Several reports suggest the immune engagement may be involved in cardiac regeneration via cellular interaction between MSCs and macrophages. A recent study reported that MSC survival increased when the cells were exposed to M2 macrophages compared with M1 macrophages.1 Adipose tissue-derived MSCs were reported to release IL-10, vascular endothelial growth factor and M2 inducers such as IL-4 and IL-13 when they were co-cultured with macrophages.22 Our previous report showed that MSC injection into infarcted myocardium significantly attenuated inflammation during functional recovery.23

We observed high expression of Arg1 in macrophages next to engrafted MSCs in infarcted myocardium compared with PBS-injected myocardium (Figure 1b). We discovered that the modulatory action of MSCs on macrophages accelerated the healing process in injured tissue. The data presented in this report show that the macrophage phenotype shifted from M1 to M2 in the presence of MSCs based on mRNA, protein and enzyme activity assays. Co-culturing with MSCs leads to distinct responses to both IFN-γ/LPS-induced M1 mediators and to IL-4-induced M2 mediators in activated BMDMs.
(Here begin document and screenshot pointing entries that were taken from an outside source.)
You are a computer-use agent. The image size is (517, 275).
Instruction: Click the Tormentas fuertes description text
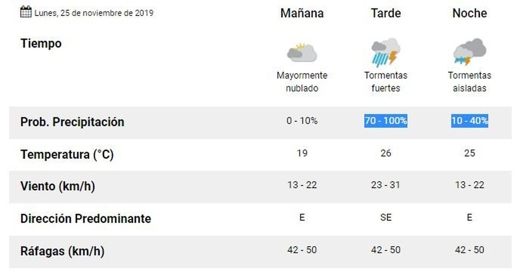click(x=386, y=82)
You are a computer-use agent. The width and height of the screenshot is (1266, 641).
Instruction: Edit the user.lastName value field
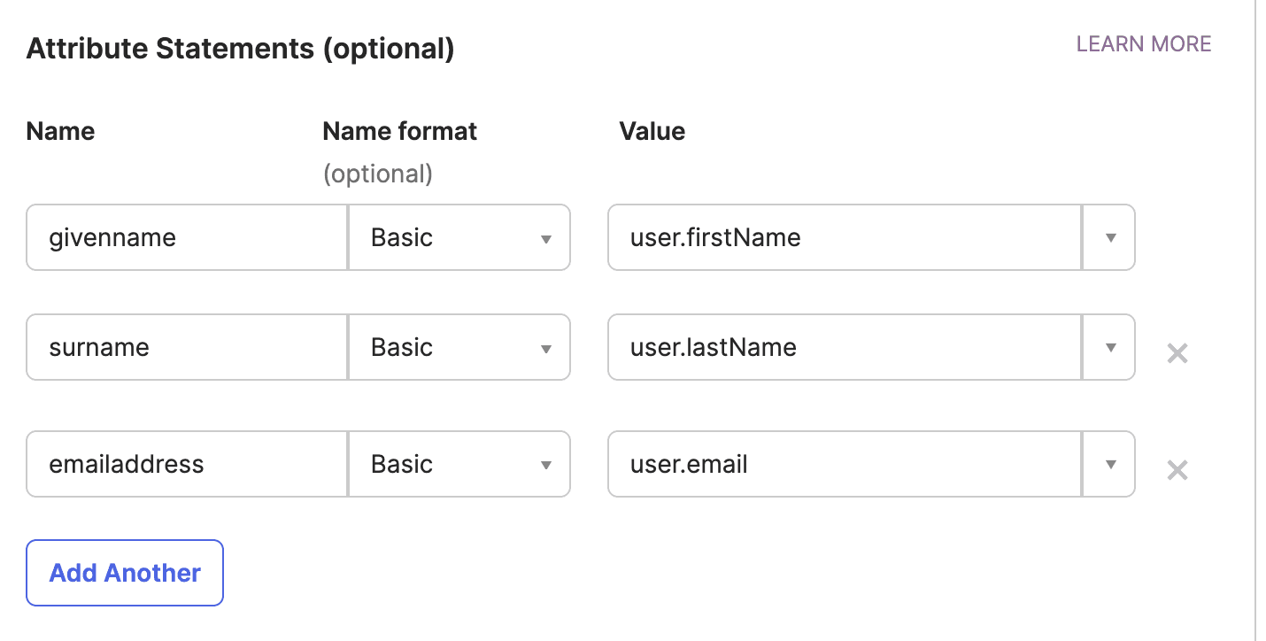click(x=844, y=347)
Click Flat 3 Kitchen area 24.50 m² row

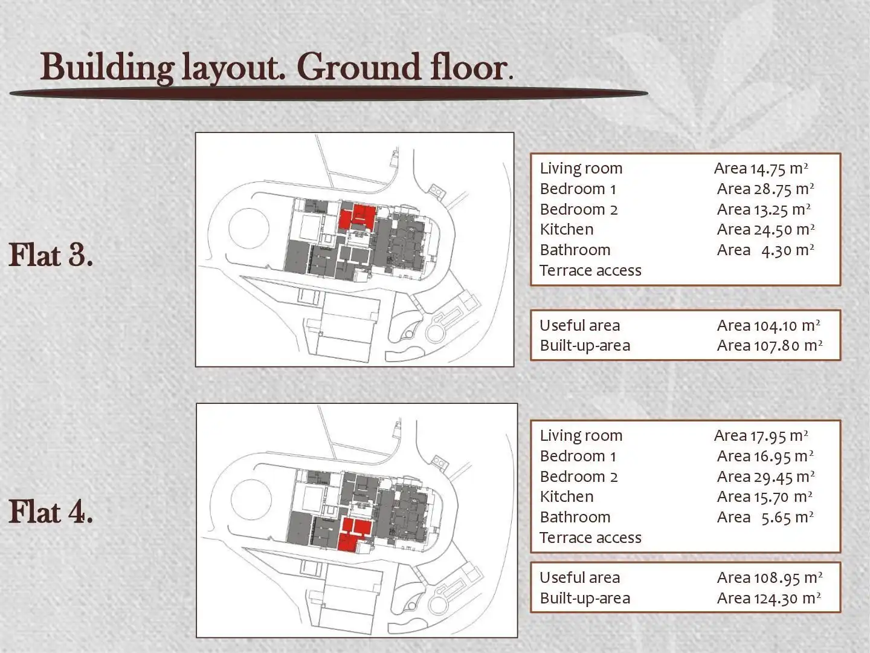677,230
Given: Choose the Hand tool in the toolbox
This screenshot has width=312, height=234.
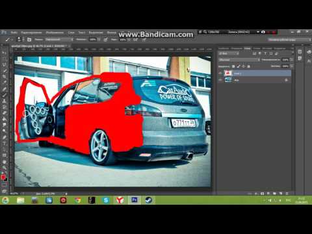Looking at the screenshot, I should (4, 162).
M1 macrophages express high levels of iNOS that compete with Arg1 for L-arginine, the common substrate of both enzymes. iNOS converts L-arginine to NO, competing with Arg1, which converts NO into urea and ornithine. By inhibiting iNOS, Arg1 may promote the M2 phenotype and contributes to the suppression of the M1 phenotype. Our data show the opposite contribution of the two enzymes, iNOS and Arg1, in activated BMDMs. As shown in Figure 4 and Table 2, the ratio of iNOS to Arg1 decreased radically by co-culturing with MSCs. Specifically, MSCs inhibited both iNOS expression and activity but increased Arg1 expression with its activity. The differential effects of macrophage populations may have implications for the pathogenesis and regeneration of various diseases.

To explore the soluble mediators responsible for interactions between MSCs and BMDMs, the cytokine array was performed (Figure 5). In BMDM-cultured media, IL-12, IL-6, MCP-1, macrophage inflammatory protein-1α, sTNF-RI and sTNF-RII were reduced; however, LIX was increased by co-culturing with MSCs. IL-12 stimulates T-cell growth and induces the production of IFN-γ and TNF-α from T and natural killer cells and reduces the IL-4-mediated suppression of IFN-γ.24 IL-6 and MCP-1 showed significant reduction as demonstrated in Figures 2 and 3. Macrophage inflammatory protein-1α, also known as chemokine (C-C motif) ligand 3, is an inflammatory chemokine and is involved in atherosclerotic lesion formation with an acute inflammatory state.25 sTNF-Rs, which are pro-inflammatory cytokines, have an affinity for TNF and compete with membrane-bound TNF-Rs to bind the ligand. They contribute to a counter-regulatory response to excessive TNF activity.26 LIX is known as a C-X-C motif chemokine 5 (CCL5) and as RNATES (regulated on activation, normal T-cell expressed and secreted). LIX is a chemotactic cytokine involved in recruiting leukocytes into inflammatory lesions.27

The present report demonstrates the regulation of the balance between M1 and M2 in macrophages by MSCs may result in a favorable environment to accommodate therapeutic MSCs.